Tucker Hume hasn't been an automatic starter in his time with Nashville SC, but the numbers indicate he makes a positive impact when he's in the starting lineup. | Photo courtesy John Wilkinson III / Nashville SC
Nashville SC’s attacking offseason arrivals caught big headlines, and with four goals in the club’s opening four games Daniel Rios has made a great start at the club he will help lead into Major League Soccer next season.
But a look at the club’s overall numbers since the start of the 2018 season also suggests that one of NSC’s holdovers from its inaugural campaign could have a major role to play if Nashville is to live up to the preseason predictions some – including my colleague John Arlia – made of a USL Cup-winning campaign.
And that player is Tucker Hume.
The 6-foot-5 center forward made his first start of the 2019 season on Saturday afternoon against Ottawa Fury FC and contributed to the best display Nashville has put in this season. Going up against the club he competed for in the 2017 USL Championship season, Hume’s numbers didn’t exactly jump off the page: he scored once, had one key pass and went an even 7 of 14 combined across duels and aerial duels.
But what Hume brings doesn’t always seem to show up on the stat sheet, even though his figures of eight goals in 24 appearances at a rate of a goal every 164.75 minutes since the start of 2018 are perfectly respectable. What Hume brings, in part because of his size and smart movement, is an ability to create space for others. This is borne out by Nashville’s overall numbers when he’s in the starting lineup, and when he’s not.

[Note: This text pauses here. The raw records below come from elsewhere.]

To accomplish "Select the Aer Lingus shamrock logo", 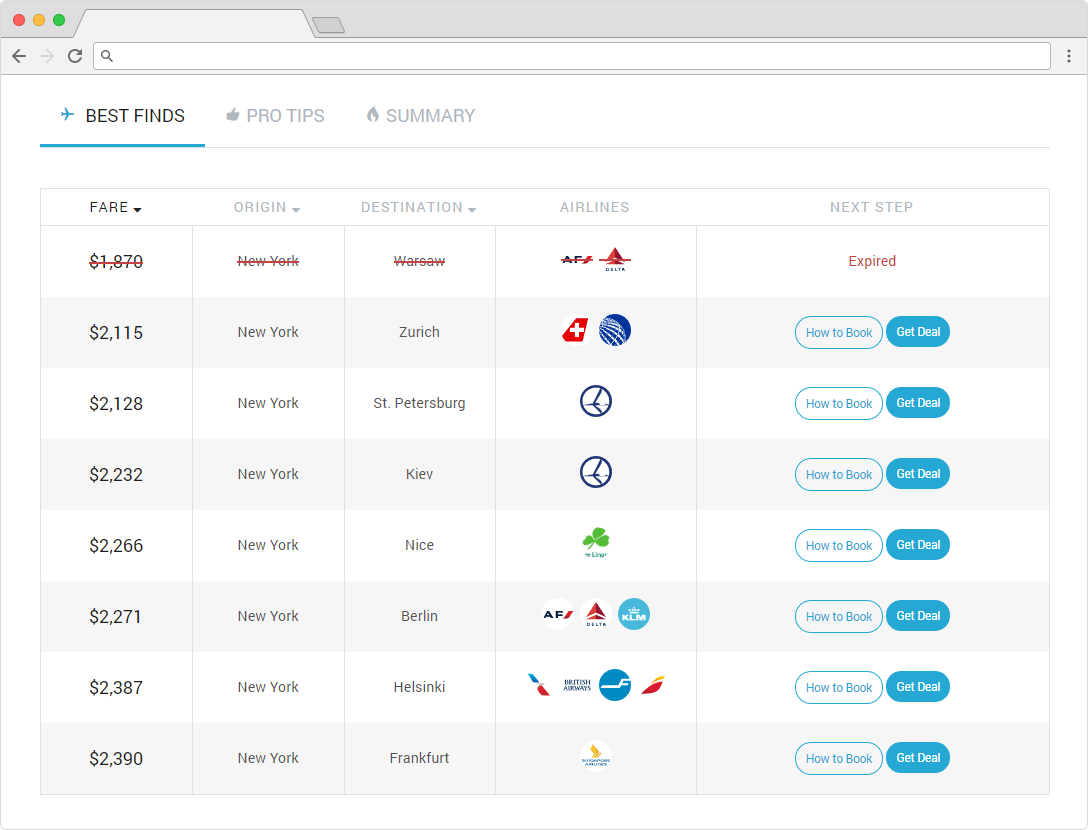I will coord(595,543).
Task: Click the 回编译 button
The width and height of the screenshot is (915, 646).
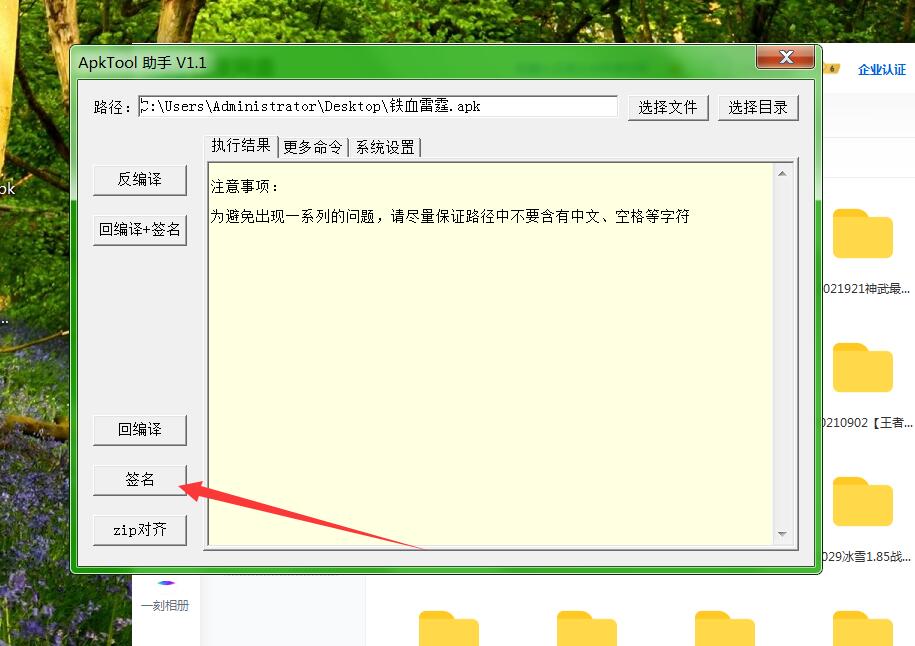Action: (x=140, y=430)
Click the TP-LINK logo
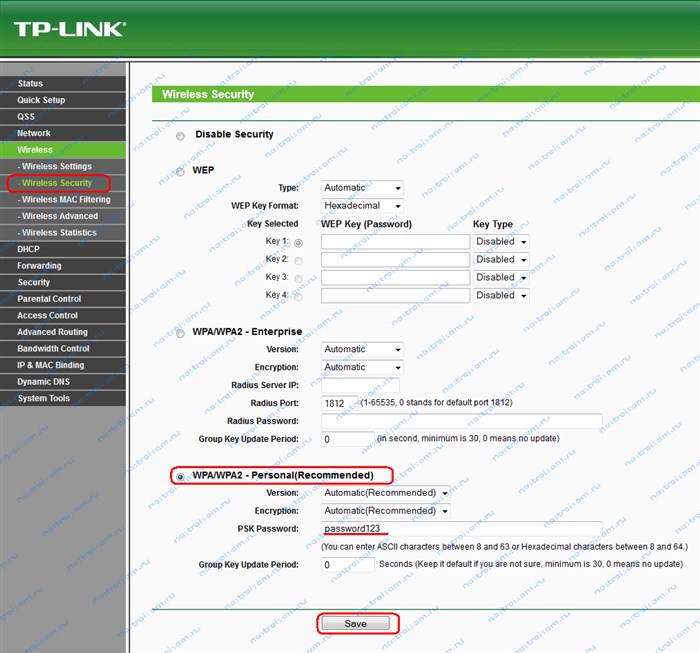The height and width of the screenshot is (653, 700). pos(70,29)
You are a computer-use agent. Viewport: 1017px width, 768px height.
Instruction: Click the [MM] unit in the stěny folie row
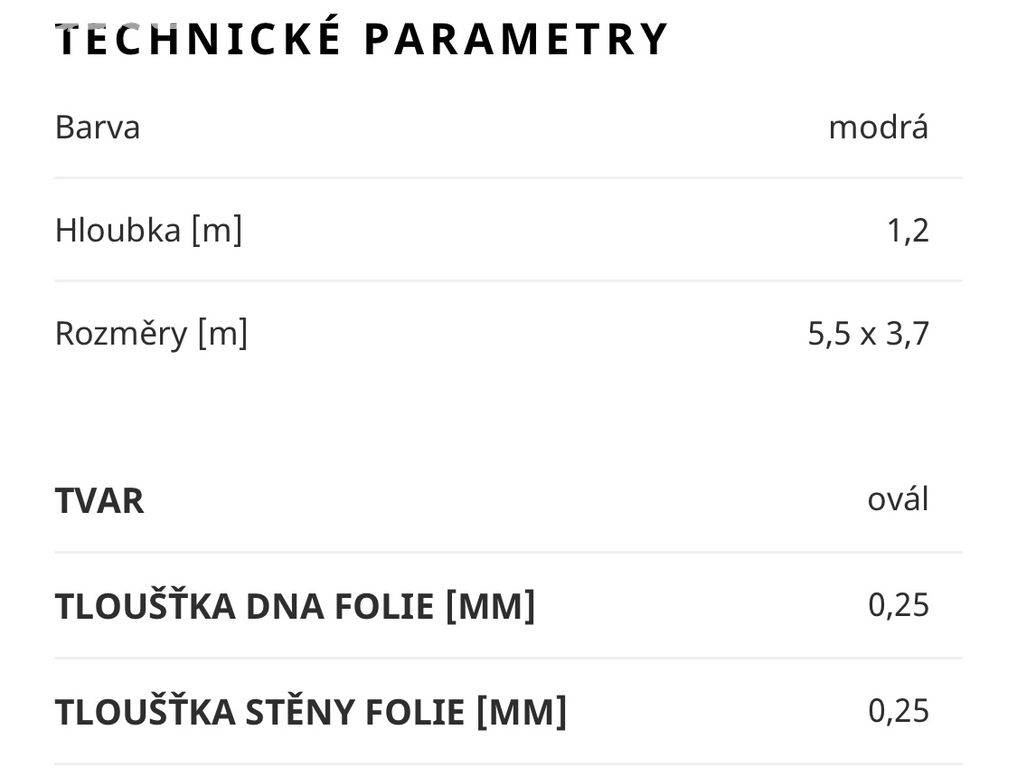[x=522, y=712]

|Games||Goals per Game||Chances Created per Game|
|Tucker Hume Starts||15||1.6||11.0|
|Tucker Hume Subs On/Sits||24||1.04||9.21|
Hume’s size and how he uses it is, of course, his biggest asset. His ability to win crosses and prove a threat off set pieces makes him hard to handle for opposing center backs. But maybe the most interesting aspect of Nashville’s split numbers – and Hume’s himself – is that if you’re looking for him to spark a game off the bench, it’s a role he’s hasn’t had great success in fulfilling.
In the nine appearances of his 24 for the side that Hume has made as a substitute, he hasn’t found the net or created a single chance, compared to the eight goals and 21 key passes he’s logged as a starter. Those numbers more than anything make the argument that Hume is far more effective when allowed to find the rhythm of the game from the opening whistle, rather than adapt to the drumbeat that’s already been established by those on the field.
So, the question is: Where does Hume fit in a line-up that has marquee attackers like Rios and Lancaster? Can you afford to bring one off the bench? Perhaps not. You could probably make just as clear an argument that while Rios has gotten off to a great start, Lancaster is going to need minutes to find his best form.
But as they say, the numbers don’t lie. And in this case, they’re in Hume’s favor.